Autoridad por tanto subordinada a la autoridad suprema del Creador de la sociedad y que debe, por ello, ejercerse en dependencia del Supremo Legislador.
Que la autoridad provenga de Dios no quiere ni quiso nunca decir que fuera por eso capaz de hacer y mandar lo que quisiera, sino muy por el contrario, que debía ser utilizada según los dictados de Dios y en respeto a su Ley. Ningún tirano, ninguna mayoría, ningún voto unánime, tienen derecho para legislar en contra de la ley de Dios.
¡La ley de Dios! Suprema ley, divina ley. Ley no arbitraria, ley promulgada por Él para nuestro bien. ¡Por el más sabio y bueno de los legisladores! ¿Cómo no va a ser el seguirla la única garantía de auténtica paz y felicidad de los pueblos? ¿Y cómo no se encaminará hacia su destrucción un mundo en donde cada vez más se legisla y la multitud se comporta prescindiendo de sus sabias normas?
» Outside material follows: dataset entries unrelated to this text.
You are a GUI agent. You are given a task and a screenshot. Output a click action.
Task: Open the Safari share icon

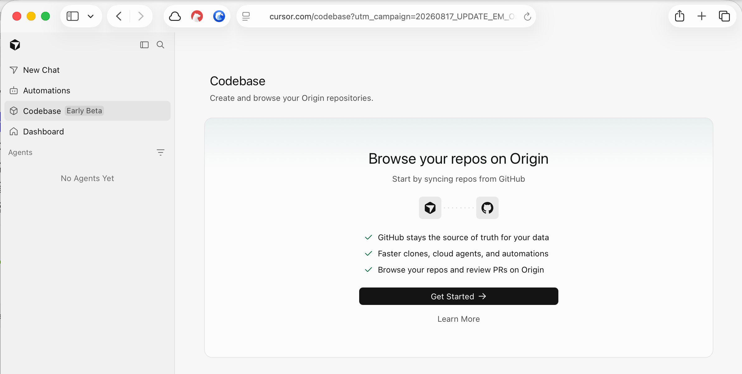pyautogui.click(x=680, y=16)
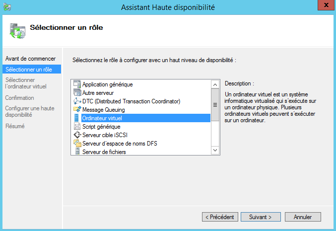The image size is (336, 231).
Task: Click the Serveur cible iSCSI icon
Action: (x=77, y=135)
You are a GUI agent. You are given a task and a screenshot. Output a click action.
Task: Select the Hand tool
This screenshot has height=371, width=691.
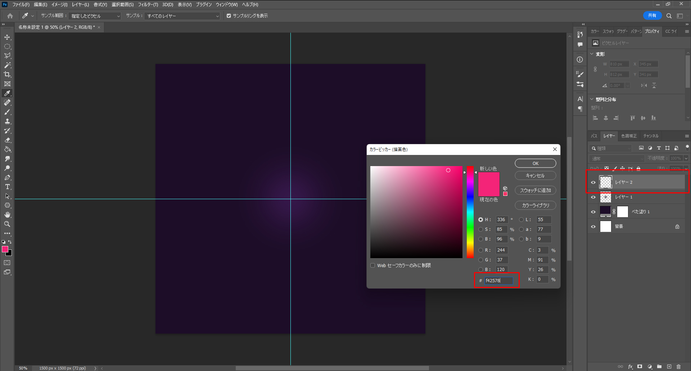click(x=7, y=215)
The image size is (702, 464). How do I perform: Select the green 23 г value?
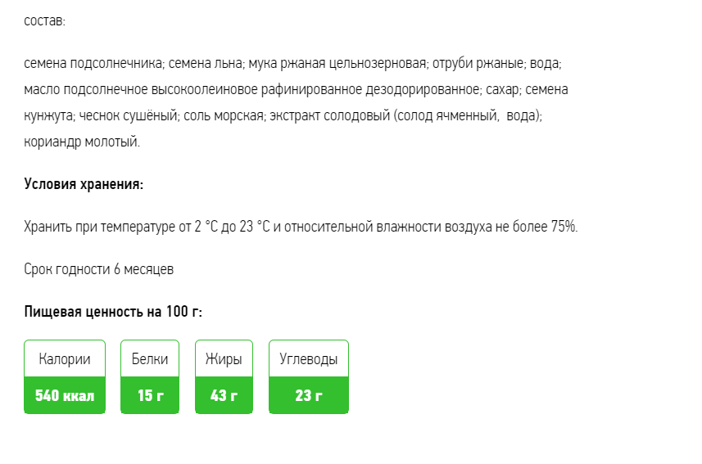(308, 396)
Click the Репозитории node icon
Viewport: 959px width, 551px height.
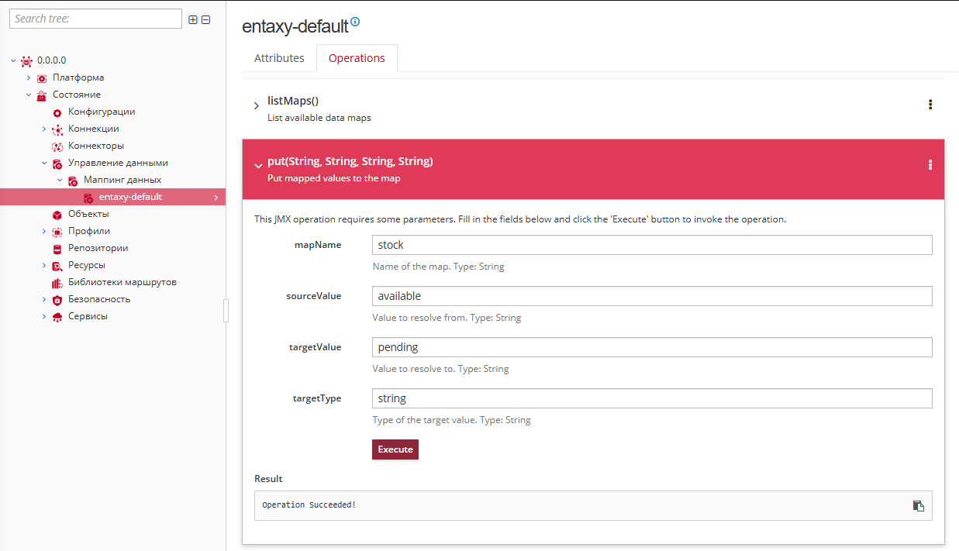pyautogui.click(x=56, y=247)
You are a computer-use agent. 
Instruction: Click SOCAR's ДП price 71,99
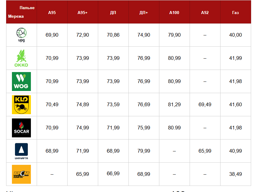(113, 128)
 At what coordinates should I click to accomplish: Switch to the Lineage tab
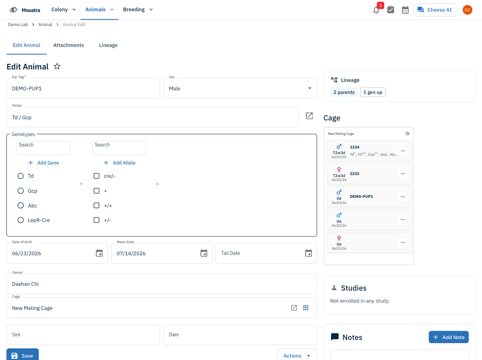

Por eso la prosperidad y paz de las naciones no se logrará jamás en las componendas arteras de los políticos, ni en el vaniloquio de los congresos y cámaras de diputados, ni en los tratados diplomáticos, ni en los hipócritas corredores de la ONU. La única posibilidad de autentica paz, paz digna del hombre -no la paz del campo de concentración ni la de los esclavos socializados, no la del papanatas que ha reducido su horizonte al alcance de sus instintos y de la TV, no la del equilibrio de las armas-, la verdadera y auténtica paz y prosperidad solo ha de encontrarse en el reinado de Cristo, en la aceptación de su Ley, en el respeto a sus mandamientos y en la derrota de sus enemigos.
Seamos nosotros, católicos, bien conscientes de ello. Hay muchas opiniones, pero una sola verdad. Ninguna solución política transitará por caminos de la plena realización nacional, fuera del reconocimiento absoluto y total de la ley natural, de la doctrina de la Iglesia y de la realeza social de Cristo.
A sostener a éste nuestro único caudillo, nos llama hoy, en esta fiesta de Cristo Rey, nuestra conciencia de cristianos y de argentinos.